Studio album by Emphatic
- Released: October 22, 2013
- Recorded: March – May 2013;
- Studio: Validus Recording Studios, Los Angeles, California
- Genre: Hard rock, alternative metal
- Length: 40:22
- Label: Epochal Artists, Capitol
- Producer: Justin McCain, Ryan Greene

Emphatic chronology
| Damage (2011) | Another Life (2013) |  |

Singles from Another Life
- "Remember Me" Released: 20 August 2013;

= Another Life (Emphatic album) =

Another Life is the third and final full-length studio album by American hard rock band Emphatic, released October 22, 2013. A follow-up to their major label debut Damage by Atlantic, the album reached No. 8 on Billboard Top Heatseekers chart. It is the only Emphatic record released through Epochal Artists. It is also the only Emphatic album to feature lead singer Toryn Green.

==Background==

Only a couple of weeks before the first single from their previous record Damage was to be released, the Emphatic vocalist Patrick Wilson fractured his larynx in a bar fight. The band waited for his return for almost a year and toured with substitute singers. The record and subsequent singles did fairly well on charts, but by Wilson's return, the momentum was gone and Emphatic was dropped from the label. Wilson quit and the rest of the band members dropped out, leaving lead guitarist and songwriter Justin McCain the only remaining original member in the band. Determined to rebuild and revamp everything, McCain signed another record deal with Epochal Artists and brought in a new singer Toryn Green (formerly of Fuel), new bassist Jesse Saint, and co-lead guitarist Bill Hudson.

In addition to an all new lineup, a lot of things were going to be different. McCain had worked with Howard Benson on Damage, but this time he wanted to produce the new album himself. After being the sole songwriter in the band for years, McCain teamed up with Green in co-writing songs. Not wanting to replicate the last album, they decided to go another direction, add musical elements that weren't tapped into previously, and not include another "Bounce" or "Get Paid" on the record. In McCain's words, lyrically the record is telling the story of the past year of his and Toryn's life.

Toryn Green brought in three songs from his own arsenal. "Time is Running Out" was previously released as a single with his former band For The Taking. "The Choice" and "Forbidden You" were performed on For The Taking live shows, but not officially released.

The record includes also collaborations with other artists. The single "Remember Me" is a co-write with "Sahaj" Ticotin of alternative metal band Ra. Tobin Esperance of Papa Roach co-wrote three tracks to the record, "Another Life", "I Don't Need You", and "Take Your Place".

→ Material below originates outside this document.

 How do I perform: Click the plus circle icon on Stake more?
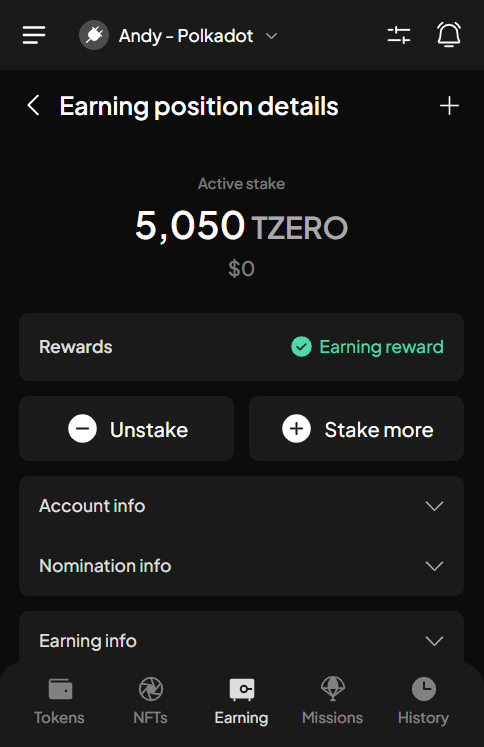296,429
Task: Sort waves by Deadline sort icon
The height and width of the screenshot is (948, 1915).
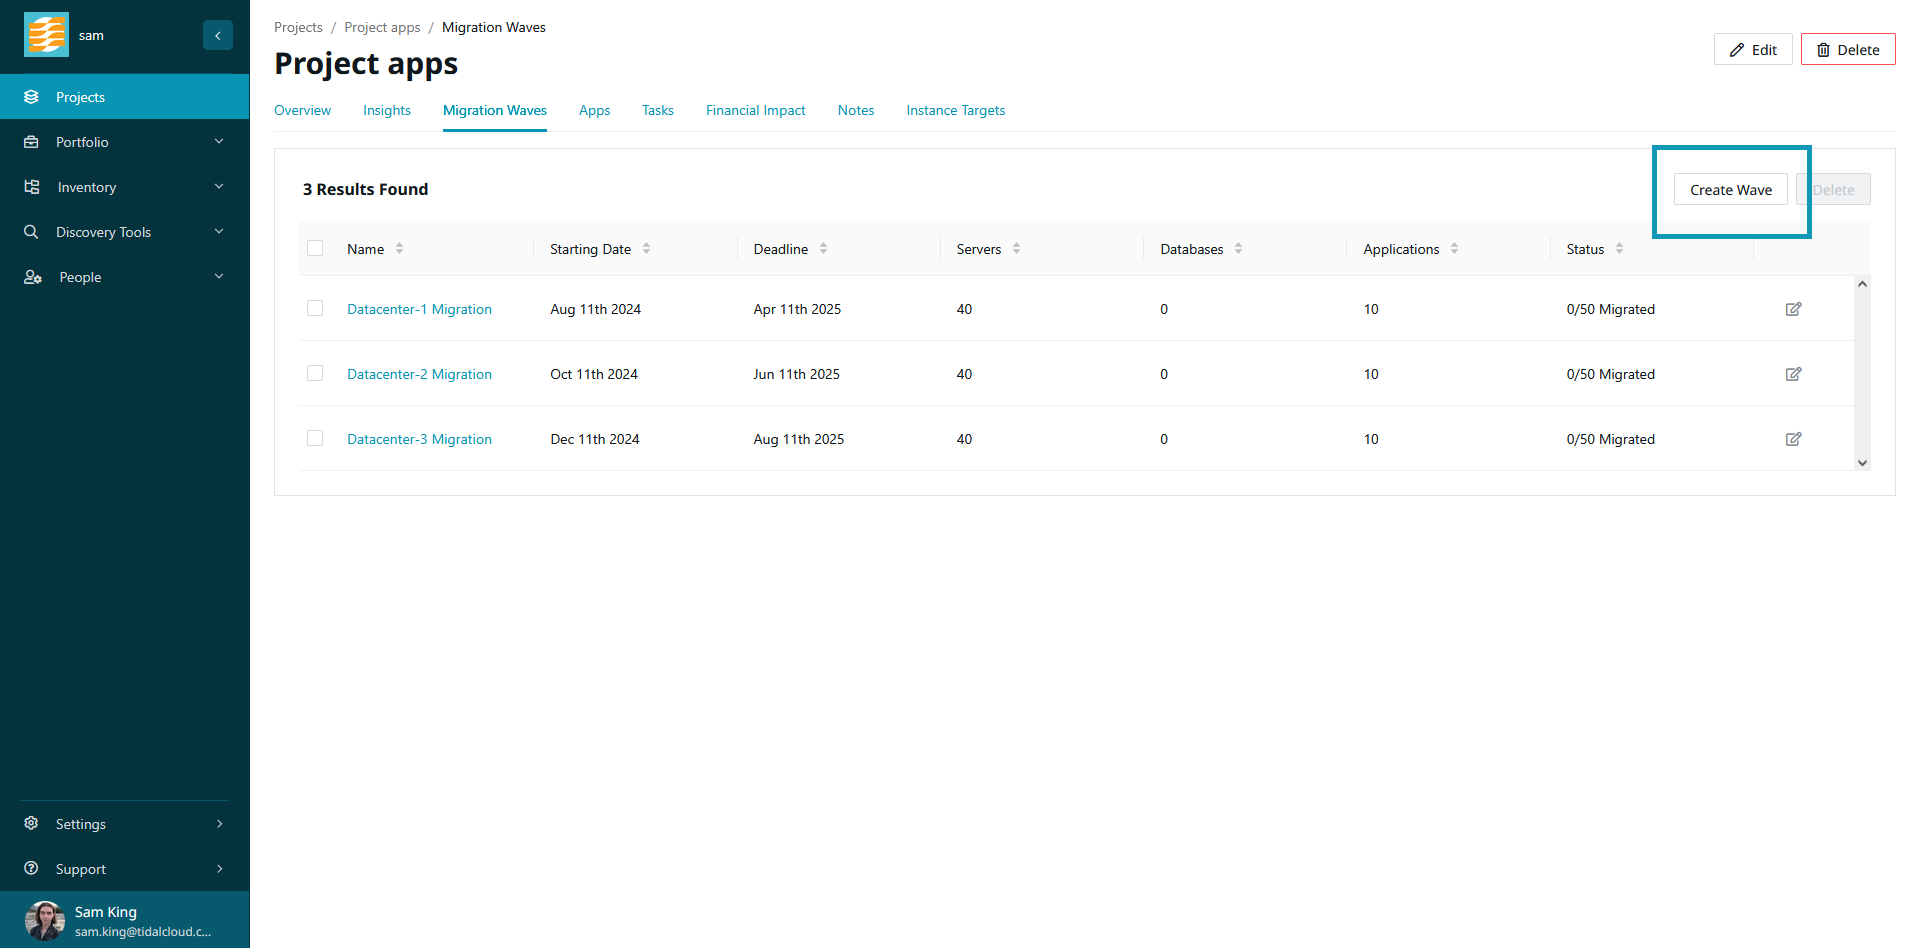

The album was recorded with producer Ryan Greene at Validus Recording studios located in North Hollywood. McCain played most of the guitar parts while the new co-lead guitarist Hudson recorded guitar solos on two tracks, "Remember Me" and "Forbidden You". John Tempesta (The Cult/ex-Testament, White Zombie) was enlisted to lay down the drum tracks for the album.

==Promotion==
"Remember Me" impacted radio on July 30, 2013, and was released as the album's lead single on August 20, 2013, entering the iTunes chart at No. 6. It peaked at No. 30 on Billboard Mainstream Rock tracks, spending 14 weeks on the chart.

Only days prior to the release of "Another Life", the album was streamed in its entirety exclusively at Revolver Magazine website.

The record release party took place at The Slowdown, Omaha on September 21, 2013.

To promote the album, Emphatic played only a handful of shows in 2013. In October 2013, a biker-themed music video for "Remember Me" was shot in Mojave Desert near Apple Valley, California, with appearances from Andrew Bryniarski (Texas Chainsaw Massacre) and Victor Newmark (John Teller from SOA), but the video was never finalized. A raw version of the band performance sequence from the videoshoot surfaced on YouTube later, but it was soon taken down.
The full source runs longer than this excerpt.